* Problem
Pick out each line below containing "agent".

* Provided entries
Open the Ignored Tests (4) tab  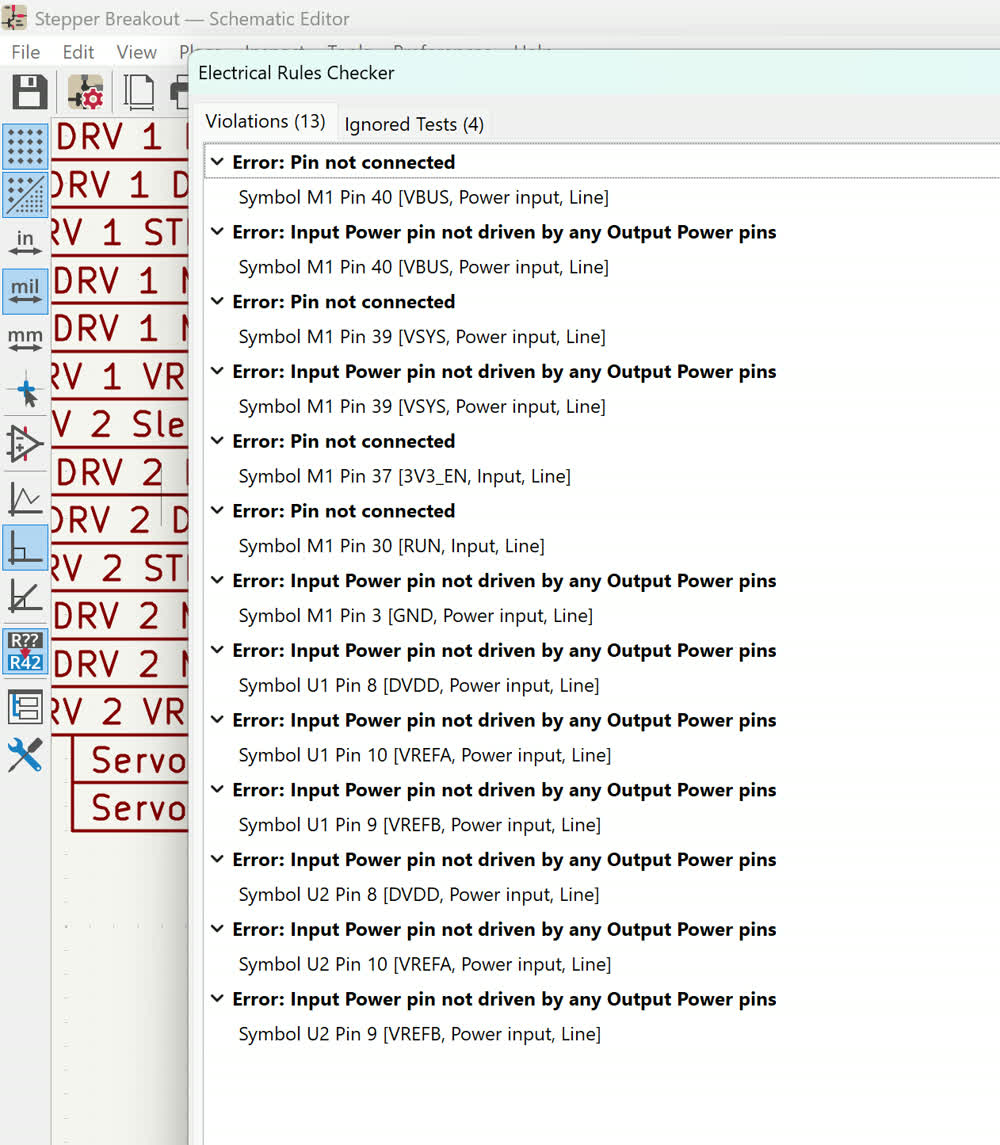click(414, 124)
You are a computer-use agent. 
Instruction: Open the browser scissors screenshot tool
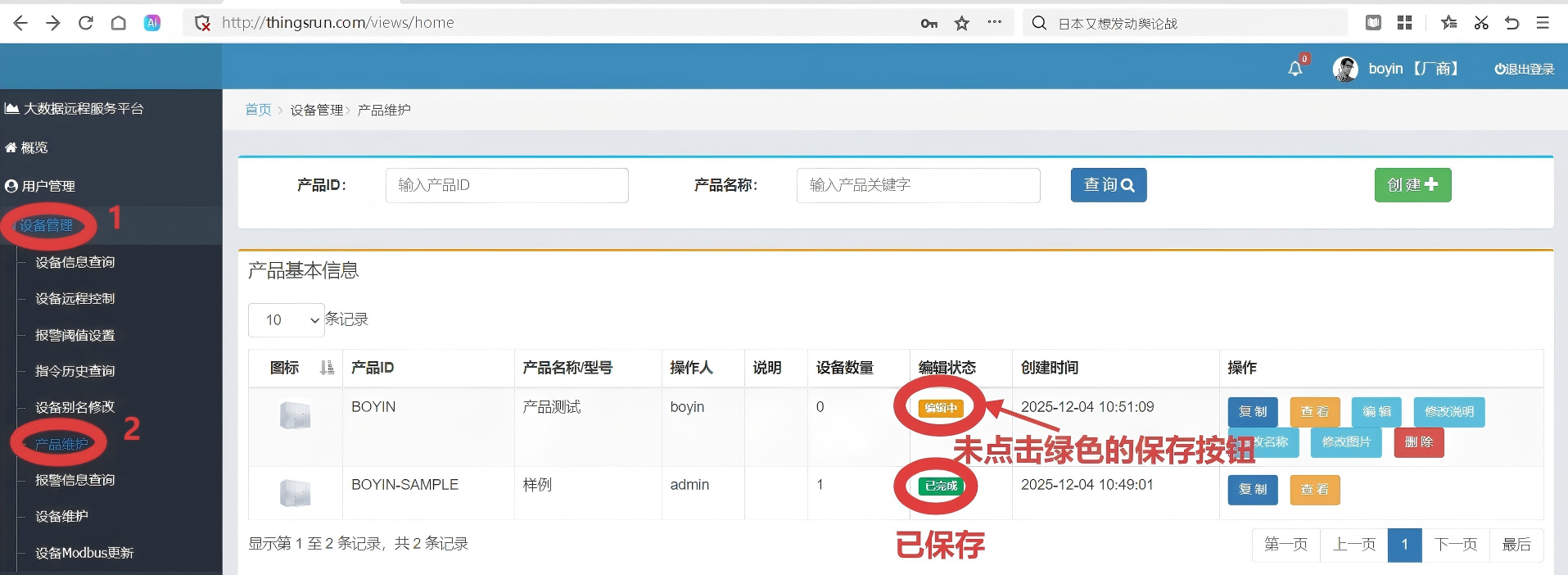[1480, 23]
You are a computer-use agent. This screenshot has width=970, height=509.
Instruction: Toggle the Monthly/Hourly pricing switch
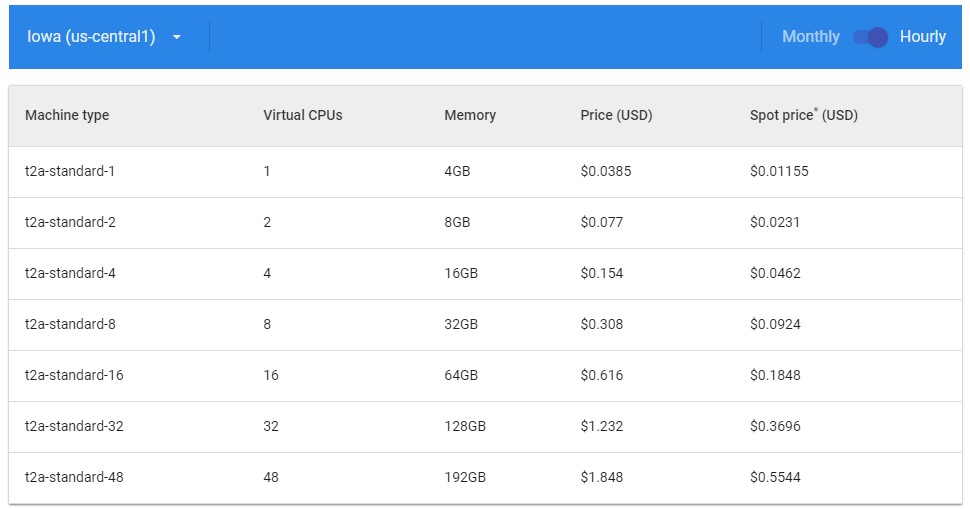(870, 37)
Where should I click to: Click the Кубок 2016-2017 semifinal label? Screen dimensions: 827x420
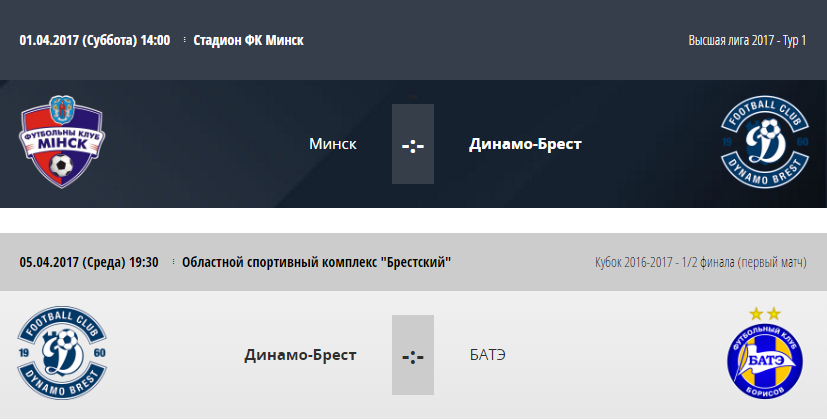pyautogui.click(x=700, y=262)
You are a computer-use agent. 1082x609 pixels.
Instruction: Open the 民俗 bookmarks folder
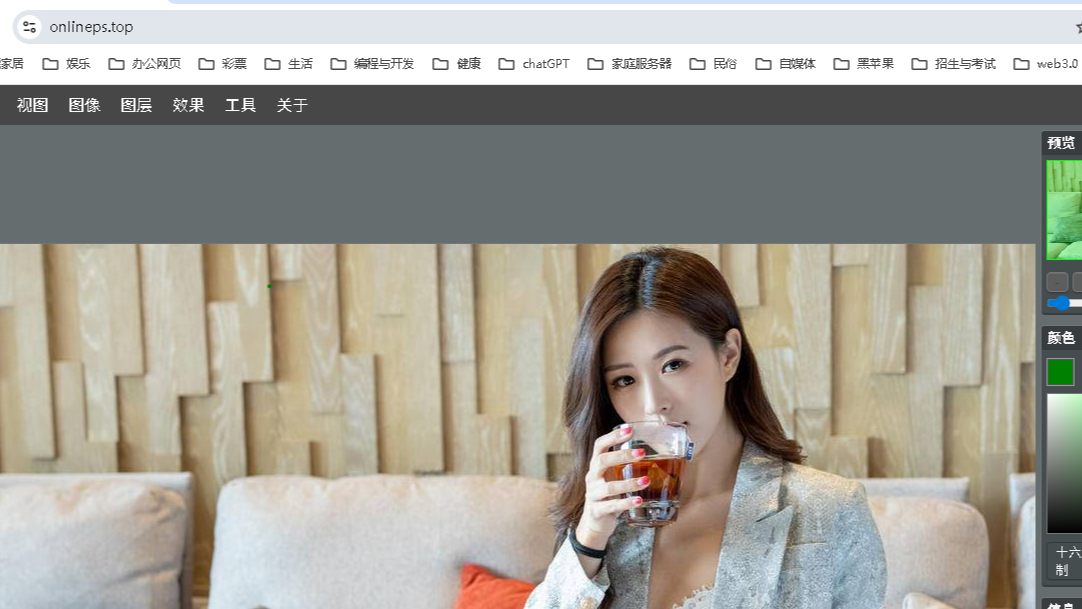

* Finished task
You are a computer-use agent. 
You are a computer-use agent. This screenshot has width=970, height=509.
You are a computer-use agent. 1082x609 pixels.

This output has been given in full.